TC19合金铸锭中Zr、Mo元素的宏观偏析行为

doi:10.11900/0412.1961.2022.00163

金属学报

2024, Vol. 60

Issue (7): 869-880 DOI: 10.11900/0412.1961.2022.00163

研究论文

本期目录 | 过刊浏览

TC19合金铸锭中Zr、Mo元素的宏观偏析行为

朱绍祥¹^,², 王清江¹^,²(

), 刘建荣², 陈志勇²

1 中国科学技术大学材料科学与工程学院沈阳 110016
2 中国科学院金属研究所师昌绪先进材料创新中心沈阳 110016

Macrosegregation of Zr and Mo in TC19 Titanium Alloy Ingot

ZHU Shaoxiang¹^,², WANG Qingjiang¹^,²(

), LIU Jianrong², CHEN Zhiyong²

1 School of Materials Science and Engineering, University of Science and Technology of China, Shenyang 110016, China
2 Shi -changxu Innovation Center for Advanced Materials, Institute of Metal Research, Chinese Academy of Sciences, Shenyang 110016, China

引用本文:

朱绍祥, 王清江, 刘建荣, 陈志勇. TC19合金铸锭中Zr、Mo元素的宏观偏析行为[J]. 金属学报, 2024, 60(7): 869-880.
Shaoxiang ZHU, Qingjiang WANG, Jianrong LIU, Zhiyong CHEN. Macrosegregation of Zr and Mo in TC19 Titanium Alloy Ingot[J]. Acta Metall Sin, 2024, 60(7): 869-880.

全文: PDF(2385 KB) HTML

摘要:

为了提高航空发动机转动件用高温钛合金铸锭的成分均匀性，本工作研究了真空自耗电弧熔炼(VAR) TC19 (Ti-6Al-2Sn-4Zr-6Mo，质量分数，%)合金工业化铸锭中合金元素的宏观偏析行为，运用定向凝固技术分析了合金元素的偏析机制。

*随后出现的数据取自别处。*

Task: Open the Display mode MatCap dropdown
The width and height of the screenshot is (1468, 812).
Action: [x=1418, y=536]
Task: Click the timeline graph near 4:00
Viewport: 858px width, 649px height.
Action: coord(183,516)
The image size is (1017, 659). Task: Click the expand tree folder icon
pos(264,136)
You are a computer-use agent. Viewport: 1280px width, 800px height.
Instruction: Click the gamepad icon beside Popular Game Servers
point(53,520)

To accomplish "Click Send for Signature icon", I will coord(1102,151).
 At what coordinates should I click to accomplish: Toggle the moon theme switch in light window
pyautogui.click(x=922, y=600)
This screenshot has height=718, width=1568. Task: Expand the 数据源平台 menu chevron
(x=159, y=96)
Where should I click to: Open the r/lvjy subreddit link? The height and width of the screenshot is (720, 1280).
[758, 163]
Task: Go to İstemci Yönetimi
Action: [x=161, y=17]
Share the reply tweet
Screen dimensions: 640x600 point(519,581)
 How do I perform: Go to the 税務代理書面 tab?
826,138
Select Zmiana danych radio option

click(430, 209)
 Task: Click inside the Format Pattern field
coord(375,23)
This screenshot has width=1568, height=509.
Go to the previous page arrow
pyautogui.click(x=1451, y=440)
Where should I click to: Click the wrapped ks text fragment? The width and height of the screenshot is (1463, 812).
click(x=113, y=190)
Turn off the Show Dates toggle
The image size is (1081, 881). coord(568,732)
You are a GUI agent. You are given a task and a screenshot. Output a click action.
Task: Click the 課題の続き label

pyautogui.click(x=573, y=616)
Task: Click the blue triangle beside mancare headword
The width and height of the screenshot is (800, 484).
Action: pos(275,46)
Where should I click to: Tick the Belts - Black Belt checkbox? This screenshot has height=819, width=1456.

结果表明，Al、Sn元素无明显宏观偏析，Zr、Mo元素存在宏观偏析。Zr元素在铸锭中心等轴晶区含量低，顶部冒口区含量高；Mo元素分布与Zr的分布趋势相反。Zr、Mo元素偏析与铸锭凝固组织相对应。凝固速率差异是造成Zr、Mo元素宏观偏析的主要原因；表面细晶区和柱状晶区由于较快的凝固速率，元素来不及再分配，基本保留液相的均匀成分；铸锭心部等轴晶区由于其较低的凝固速率和温度梯度，固/液界面呈平面或胞状，有利于元素在固/液界面充分再分配，使得凝固分配系数小于1的正偏析元素Zr在液相中的浓度大于固相，随凝固过程沿铸锭心部向冒口方向逐渐增加；凝固分配系数大于1的负偏析元素Mo在液相中的浓度小于固相，沿铸锭心部向冒口方向逐渐减少。液固两相的密度差造成等轴晶沉降及浮力促进了元素的宏观偏析。电磁搅拌产生的Lorentz力是熔池流动的主要驱动力，使熔池产生环轴向流场，与浮力产生的密度流和自感Lorentz力产生的环流相互作用，可降低溶质元素宏观偏析。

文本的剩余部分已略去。